Published:July 10, 2026

Phantom, Hyperliquid ask CFTC to modernize rules for onchain derivatives

Two crypto firms, noncustodial wallet provider Phantom and derivatives platform Hyperliquid, have formally urged the U.S. Commodity Futures Trading Commission (CFTC) to modernize how existing derivatives rules are applied to onchain activity. Their submission asked the regulator to exempt blockchain developers and noncustodial wallet providers from requirements that were written for traditional financial intermediaries, arguing those rules are ill‑fitted for decentralized, noncustodial infrastructure.

What Phantom and Hyperliquid asked the CFTC

Phantom and Hyperliquid requested that the CFTC clarify and adapt its regulatory framework so that onchain actors that do not exercise custody or control over user funds are not treated like centralized intermediaries. The companies framed their ask as a call to exempt blockchain developers and noncustodial wallet providers from rules designed for entities such as futures commission merchants, swap execution facilities and other intermediaries in legacy markets. The filing targets the legal uncertainty around onchain derivatives execution, settlement and facilitation when counterparties interact through smart contracts rather than through traditional brokers or exchanges.

Why this matters for the crypto market

The petition highlights a critical fault line in current crypto regulation: many long‑standing derivatives rules assume a centralized intermediary that holds customer assets, matches orders or clears trades. Onchain derivatives—contracts that are executed and settled by smart contracts—blur those roles. Clarifying that developers and noncustodial wallets are not equivalent to custodial intermediaries could reduce compliance burdens for decentralized exchanges (DEXs), wallet providers and protocol teams, and affect how liquidity and counterparty risk are assessed by market participants.

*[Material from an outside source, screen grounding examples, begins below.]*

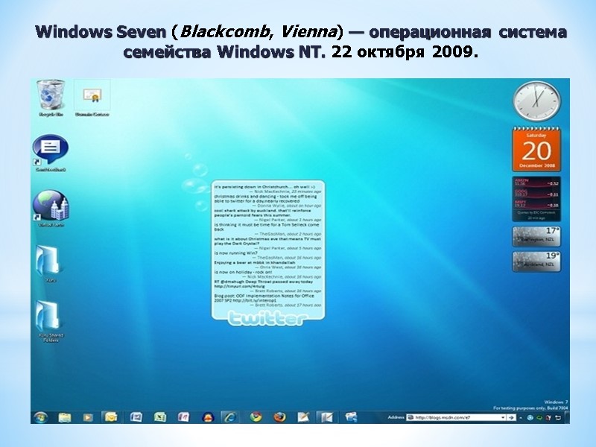Open Google Chrome from the taskbar
This screenshot has width=596, height=447.
[255, 416]
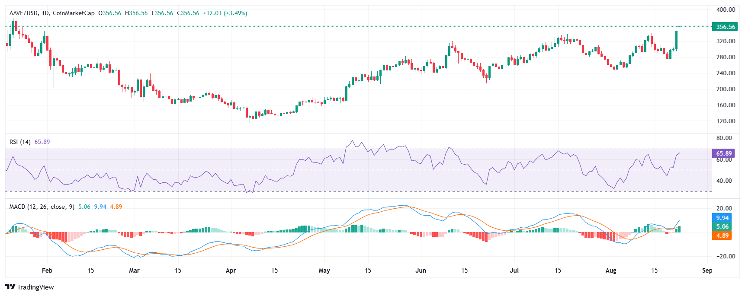Image resolution: width=745 pixels, height=296 pixels.
Task: Click the blue 9.94 MACD axis tag
Action: [x=722, y=218]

For major assets such as Bitcoin and Ether, much of the derivatives liquidity remains concentrated in regulated futures and options markets as well as centralized crypto exchanges. A regulatory posture that recognizes onchain execution models could facilitate deeper integration between decentralized venues and institutional infrastructure, but it could also create new questions about investor protections, market surveillance and the enforceability of sanctions or punishments on automated contracts.

Potential implications and next steps for institutions and markets

If the CFTC were to grant limited exemptions or issue interpretive guidance, custodial exchanges and registered intermediaries might face new competitive pressure from noncustodial venues that could operate with lower regulatory overhead. Conversely, regulators could also require additional controls for onchain protocols that materially affect market structure, potentially prompting developers to adopt onchain compliance hooks or hybrid custody models.

Compliance teams at institutional trading firms, prime brokers and custodians will likely reassess counterparty risk models and settlement processes if the regulatory distinction between custodial and noncustodial actors is clarified. Market liquidity and price discovery could shift gradually if onchain derivatives platforms scale, while stablecoins and custody solutions would remain central to bridging fiat and onchain markets.

Practically, market participants should monitor the CFTC’s response—whether it opens rulemaking, issues guidance or leaves enforcement patterns unchanged. Industry groups, exchanges and compliance stakeholders may submit comments or engage with the regulator, shaping any modernization of rules. For traders and infrastructure providers, the unfolding process will be important for understanding where responsibility, liability and operational controls sit in an increasingly onchain derivatives landscape.